CREATE TABLE employees (
    id INT NOT NULL,
    fname VARCHAR(30),
    lname VARCHAR(30),
    hired DATE NOT NULL DEFAULT '1970-01-01',
    separated DATE NOT NULL DEFAULT '9999-12-31',
    job_code INT NOT NULL,
    store_id INT NOT NULL
)
PARTITION BY RANGE (store_id) (
    PARTITION p0 VALUES LESS THAN (6),
    PARTITION p1 VALUES LESS THAN (11),
    PARTITION p2 VALUES LESS THAN (16),
    PARTITION p3 VALUES LESS THAN (21)
);

In this partitioning scheme, all rows corresponding to employees working at stores 1 through 5 are stored in partition p0, to those employed at stores 6 through 10 are stored in partition p1, and so on. Each partition is defined in order, from lowest to highest.
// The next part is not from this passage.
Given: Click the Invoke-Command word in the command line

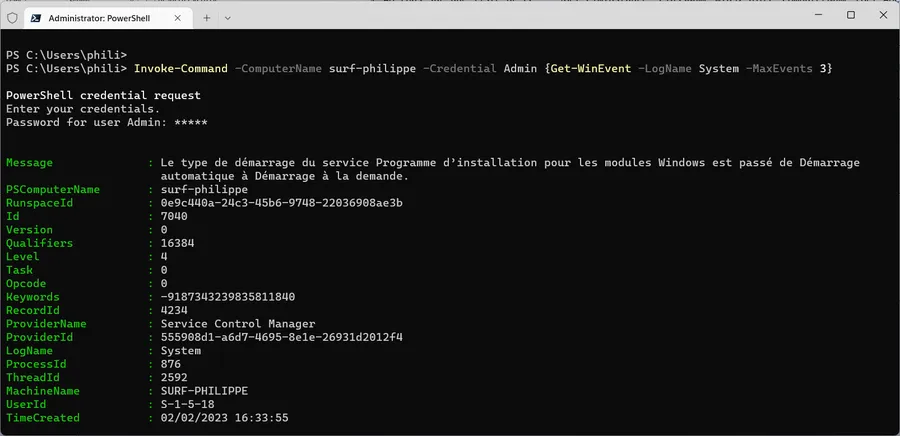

This is a requirement of the PARTITION BY RANGE syntax; you can think of it as being analogous to a series of if ... elseif ... statements in C or Java in this regard.

It is easy to determine that a new row containing the data (72, 'Mitchell', 'Wilson', '1998-06-25', NULL, 13) is inserted into partition p2, but what happens when your chain adds a 21^st store? Under this scheme, there is no rule that covers a row whose store_id is greater than 20, so an error results because the server does not know where to place it. You can keep this from occurring by using a “catchall” VALUES LESS THAN clause in the CREATE TABLE statement that provides for all values greater than the highest value explicitly named:

CREATE TABLE employees (
    id INT NOT NULL,
    fname VARCHAR(30),
    lname VARCHAR(30),
    hired DATE NOT NULL DEFAULT '1970-01-01',
    separated DATE NOT NULL DEFAULT '9999-12-31',
    job_code INT NOT NULL,
    store_id INT NOT NULL
)
PARTITION BY RANGE (store_id) (
    PARTITION p0 VALUES LESS THAN (6),
    PARTITION p1 VALUES LESS THAN (11),
    PARTITION p2 VALUES LESS THAN (16),
    PARTITION p3 VALUES LESS THAN MAXVALUE
);

(As with the other examples in this chapter, we assume that the default storage engine is InnoDB.)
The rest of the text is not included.